• **Material shown**

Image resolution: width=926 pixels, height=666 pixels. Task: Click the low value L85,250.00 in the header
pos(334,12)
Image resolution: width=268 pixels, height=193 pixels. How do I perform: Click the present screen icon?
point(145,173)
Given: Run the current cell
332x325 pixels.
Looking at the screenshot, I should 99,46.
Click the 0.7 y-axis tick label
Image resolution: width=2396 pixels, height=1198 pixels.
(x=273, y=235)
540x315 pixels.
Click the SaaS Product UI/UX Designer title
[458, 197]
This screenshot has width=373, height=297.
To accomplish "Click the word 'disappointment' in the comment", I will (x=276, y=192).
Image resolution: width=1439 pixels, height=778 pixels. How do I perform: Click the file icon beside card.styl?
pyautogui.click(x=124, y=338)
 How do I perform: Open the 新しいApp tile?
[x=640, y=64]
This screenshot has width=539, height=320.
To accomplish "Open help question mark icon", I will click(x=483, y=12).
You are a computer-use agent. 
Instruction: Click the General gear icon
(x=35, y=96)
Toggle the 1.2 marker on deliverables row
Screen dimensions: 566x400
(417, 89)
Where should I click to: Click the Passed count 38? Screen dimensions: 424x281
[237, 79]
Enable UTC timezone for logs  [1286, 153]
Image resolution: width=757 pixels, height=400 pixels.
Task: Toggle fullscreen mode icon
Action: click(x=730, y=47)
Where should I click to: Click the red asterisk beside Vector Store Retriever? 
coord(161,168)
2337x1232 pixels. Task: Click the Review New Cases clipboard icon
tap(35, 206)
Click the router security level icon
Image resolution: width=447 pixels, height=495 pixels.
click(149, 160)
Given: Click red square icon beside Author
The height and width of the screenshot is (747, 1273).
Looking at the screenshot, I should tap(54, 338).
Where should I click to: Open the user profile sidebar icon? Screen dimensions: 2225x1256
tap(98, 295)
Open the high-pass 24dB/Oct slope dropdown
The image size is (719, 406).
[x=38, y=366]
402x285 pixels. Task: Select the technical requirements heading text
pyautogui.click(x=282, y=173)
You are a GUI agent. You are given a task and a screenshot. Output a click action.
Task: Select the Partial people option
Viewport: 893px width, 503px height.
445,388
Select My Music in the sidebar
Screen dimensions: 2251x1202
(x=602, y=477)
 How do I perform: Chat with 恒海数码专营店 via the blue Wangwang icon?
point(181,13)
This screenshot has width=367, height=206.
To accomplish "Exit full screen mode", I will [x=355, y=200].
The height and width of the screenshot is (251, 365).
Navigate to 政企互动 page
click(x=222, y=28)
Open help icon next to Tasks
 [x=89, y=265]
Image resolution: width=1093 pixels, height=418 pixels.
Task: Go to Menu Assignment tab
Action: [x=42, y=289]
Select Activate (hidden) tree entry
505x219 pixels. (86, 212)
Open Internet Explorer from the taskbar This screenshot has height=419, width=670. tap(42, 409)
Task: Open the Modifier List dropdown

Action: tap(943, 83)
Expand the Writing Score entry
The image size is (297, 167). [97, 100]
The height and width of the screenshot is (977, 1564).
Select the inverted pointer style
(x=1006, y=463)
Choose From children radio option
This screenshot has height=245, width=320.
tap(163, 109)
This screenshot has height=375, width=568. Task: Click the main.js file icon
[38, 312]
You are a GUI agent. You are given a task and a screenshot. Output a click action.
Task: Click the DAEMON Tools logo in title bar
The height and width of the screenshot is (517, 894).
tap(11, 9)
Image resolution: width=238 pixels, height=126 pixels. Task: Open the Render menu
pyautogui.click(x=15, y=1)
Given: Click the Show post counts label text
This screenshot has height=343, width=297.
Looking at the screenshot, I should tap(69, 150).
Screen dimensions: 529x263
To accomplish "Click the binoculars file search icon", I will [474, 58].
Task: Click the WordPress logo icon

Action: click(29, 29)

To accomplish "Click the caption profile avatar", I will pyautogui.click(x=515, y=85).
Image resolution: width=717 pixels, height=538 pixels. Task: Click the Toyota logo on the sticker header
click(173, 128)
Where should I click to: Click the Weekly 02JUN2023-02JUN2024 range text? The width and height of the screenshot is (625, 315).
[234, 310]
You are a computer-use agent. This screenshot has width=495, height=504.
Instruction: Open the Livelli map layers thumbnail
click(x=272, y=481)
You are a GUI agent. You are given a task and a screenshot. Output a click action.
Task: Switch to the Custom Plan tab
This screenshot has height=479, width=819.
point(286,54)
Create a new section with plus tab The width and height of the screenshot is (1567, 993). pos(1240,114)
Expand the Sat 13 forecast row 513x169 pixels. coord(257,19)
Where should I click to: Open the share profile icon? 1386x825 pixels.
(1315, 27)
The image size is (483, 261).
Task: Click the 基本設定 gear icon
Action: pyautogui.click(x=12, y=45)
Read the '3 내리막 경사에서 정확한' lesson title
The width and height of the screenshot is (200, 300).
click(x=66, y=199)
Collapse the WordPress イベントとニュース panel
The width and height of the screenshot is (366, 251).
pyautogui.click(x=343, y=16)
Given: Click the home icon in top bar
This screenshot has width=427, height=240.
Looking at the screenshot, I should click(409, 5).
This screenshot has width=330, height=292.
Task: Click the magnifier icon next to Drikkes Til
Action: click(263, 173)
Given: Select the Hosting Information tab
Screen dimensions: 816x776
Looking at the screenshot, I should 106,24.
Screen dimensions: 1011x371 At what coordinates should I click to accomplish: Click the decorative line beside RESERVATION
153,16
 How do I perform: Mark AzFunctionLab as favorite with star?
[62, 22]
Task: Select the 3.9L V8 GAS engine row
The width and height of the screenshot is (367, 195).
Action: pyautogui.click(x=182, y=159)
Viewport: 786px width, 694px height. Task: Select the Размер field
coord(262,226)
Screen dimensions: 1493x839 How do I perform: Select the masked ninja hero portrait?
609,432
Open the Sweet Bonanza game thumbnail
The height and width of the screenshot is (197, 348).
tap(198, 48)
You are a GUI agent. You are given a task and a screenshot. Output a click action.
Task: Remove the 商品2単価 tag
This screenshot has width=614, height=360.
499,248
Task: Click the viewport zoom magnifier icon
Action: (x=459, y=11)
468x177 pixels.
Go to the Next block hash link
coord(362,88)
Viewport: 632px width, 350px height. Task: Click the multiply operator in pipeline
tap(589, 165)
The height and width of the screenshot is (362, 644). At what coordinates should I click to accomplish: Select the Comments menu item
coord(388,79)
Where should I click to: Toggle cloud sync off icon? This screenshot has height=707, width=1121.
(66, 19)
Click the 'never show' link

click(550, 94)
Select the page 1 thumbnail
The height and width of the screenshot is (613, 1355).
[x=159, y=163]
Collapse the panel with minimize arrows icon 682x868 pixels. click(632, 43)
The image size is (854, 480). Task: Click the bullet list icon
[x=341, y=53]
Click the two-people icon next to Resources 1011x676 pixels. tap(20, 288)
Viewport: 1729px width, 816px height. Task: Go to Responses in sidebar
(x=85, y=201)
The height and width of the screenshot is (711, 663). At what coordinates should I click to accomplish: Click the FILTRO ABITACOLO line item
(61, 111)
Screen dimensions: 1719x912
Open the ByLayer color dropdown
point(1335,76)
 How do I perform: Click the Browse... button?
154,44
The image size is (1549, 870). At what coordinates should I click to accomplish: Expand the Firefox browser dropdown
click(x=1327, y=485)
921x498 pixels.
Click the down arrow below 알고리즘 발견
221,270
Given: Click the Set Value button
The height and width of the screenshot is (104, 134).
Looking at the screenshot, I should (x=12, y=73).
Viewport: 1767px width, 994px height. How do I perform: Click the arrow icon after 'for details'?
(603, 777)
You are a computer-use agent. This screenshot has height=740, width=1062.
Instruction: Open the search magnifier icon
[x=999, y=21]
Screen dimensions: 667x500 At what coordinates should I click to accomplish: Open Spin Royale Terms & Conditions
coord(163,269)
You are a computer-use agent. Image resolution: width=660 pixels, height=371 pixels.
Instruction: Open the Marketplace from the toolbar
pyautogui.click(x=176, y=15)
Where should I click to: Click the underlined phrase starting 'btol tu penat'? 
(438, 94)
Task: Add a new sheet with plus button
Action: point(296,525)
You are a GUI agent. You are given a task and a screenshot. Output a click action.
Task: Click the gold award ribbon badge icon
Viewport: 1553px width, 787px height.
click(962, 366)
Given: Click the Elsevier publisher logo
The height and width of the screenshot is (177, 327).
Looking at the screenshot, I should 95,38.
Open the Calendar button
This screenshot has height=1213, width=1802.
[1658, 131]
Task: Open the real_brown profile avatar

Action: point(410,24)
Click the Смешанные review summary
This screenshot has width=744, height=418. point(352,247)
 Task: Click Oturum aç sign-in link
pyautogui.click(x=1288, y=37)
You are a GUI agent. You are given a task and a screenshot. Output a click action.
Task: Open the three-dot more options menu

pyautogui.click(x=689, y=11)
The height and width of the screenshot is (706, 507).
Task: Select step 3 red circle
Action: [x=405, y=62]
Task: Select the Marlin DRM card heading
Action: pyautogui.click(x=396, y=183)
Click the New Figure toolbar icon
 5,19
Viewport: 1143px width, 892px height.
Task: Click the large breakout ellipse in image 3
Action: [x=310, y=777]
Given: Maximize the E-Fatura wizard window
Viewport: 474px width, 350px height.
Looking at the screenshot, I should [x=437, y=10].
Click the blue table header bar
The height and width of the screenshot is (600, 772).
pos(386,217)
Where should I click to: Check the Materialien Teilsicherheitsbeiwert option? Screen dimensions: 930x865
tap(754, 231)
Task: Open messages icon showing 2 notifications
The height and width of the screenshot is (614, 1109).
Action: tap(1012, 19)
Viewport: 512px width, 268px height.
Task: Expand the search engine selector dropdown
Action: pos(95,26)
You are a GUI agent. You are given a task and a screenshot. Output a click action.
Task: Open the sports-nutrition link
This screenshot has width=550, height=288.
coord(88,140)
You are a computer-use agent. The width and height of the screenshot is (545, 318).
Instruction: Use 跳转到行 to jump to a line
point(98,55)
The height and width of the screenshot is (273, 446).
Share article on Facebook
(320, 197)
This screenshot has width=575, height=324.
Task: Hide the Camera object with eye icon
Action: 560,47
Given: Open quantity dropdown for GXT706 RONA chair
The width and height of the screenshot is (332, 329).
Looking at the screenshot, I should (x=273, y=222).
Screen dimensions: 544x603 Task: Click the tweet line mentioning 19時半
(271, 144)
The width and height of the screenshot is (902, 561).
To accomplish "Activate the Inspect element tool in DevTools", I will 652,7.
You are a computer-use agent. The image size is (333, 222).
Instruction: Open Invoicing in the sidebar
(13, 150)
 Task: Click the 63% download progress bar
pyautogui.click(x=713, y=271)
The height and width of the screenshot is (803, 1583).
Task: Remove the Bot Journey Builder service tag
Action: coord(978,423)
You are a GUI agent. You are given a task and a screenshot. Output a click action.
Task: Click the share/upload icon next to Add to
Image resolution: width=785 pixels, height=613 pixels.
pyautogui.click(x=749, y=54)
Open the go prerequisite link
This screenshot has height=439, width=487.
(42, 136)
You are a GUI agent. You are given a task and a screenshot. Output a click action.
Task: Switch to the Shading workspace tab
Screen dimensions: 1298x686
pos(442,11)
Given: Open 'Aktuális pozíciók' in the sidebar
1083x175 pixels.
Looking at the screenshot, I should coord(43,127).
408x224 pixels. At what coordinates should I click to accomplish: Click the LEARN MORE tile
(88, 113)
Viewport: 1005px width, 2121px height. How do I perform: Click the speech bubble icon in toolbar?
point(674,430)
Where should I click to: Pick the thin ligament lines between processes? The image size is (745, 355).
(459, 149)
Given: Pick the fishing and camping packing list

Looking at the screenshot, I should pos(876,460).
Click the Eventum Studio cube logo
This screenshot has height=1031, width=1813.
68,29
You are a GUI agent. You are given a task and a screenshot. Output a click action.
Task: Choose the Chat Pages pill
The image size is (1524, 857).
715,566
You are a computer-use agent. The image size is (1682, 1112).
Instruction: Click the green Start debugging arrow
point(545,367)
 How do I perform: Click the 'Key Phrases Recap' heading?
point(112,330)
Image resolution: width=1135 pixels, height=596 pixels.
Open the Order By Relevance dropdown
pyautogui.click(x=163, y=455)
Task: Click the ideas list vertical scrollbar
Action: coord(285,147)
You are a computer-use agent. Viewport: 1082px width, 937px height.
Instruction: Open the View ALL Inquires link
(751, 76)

• **Set problem**
Repeat everything in the records from the line containing "Task: Open the real_brown profile avatar" down to the line containing "tap(754, 231)", with both of those lines included.

• **Exercise response**
Task: Open the real_brown profile avatar

Action: point(410,24)
Click the Смешанные review summary
This screenshot has width=744, height=418. point(352,247)
 Task: Click Oturum aç sign-in link
pyautogui.click(x=1288, y=37)
You are a GUI agent. You are given a task and a screenshot. Output a click action.
Task: Open the three-dot more options menu

pyautogui.click(x=689, y=11)
The height and width of the screenshot is (706, 507).
Task: Select step 3 red circle
Action: [x=405, y=62]
Task: Select the Marlin DRM card heading
Action: pyautogui.click(x=396, y=183)
Click the New Figure toolbar icon
 5,19
Viewport: 1143px width, 892px height.
Task: Click the large breakout ellipse in image 3
Action: [x=310, y=777]
Given: Maximize the E-Fatura wizard window
Viewport: 474px width, 350px height.
Looking at the screenshot, I should [x=437, y=10].
Click the blue table header bar
The height and width of the screenshot is (600, 772).
pos(386,217)
Where should I click to: Check the Materialien Teilsicherheitsbeiwert option? Screen dimensions: 930x865
tap(754, 231)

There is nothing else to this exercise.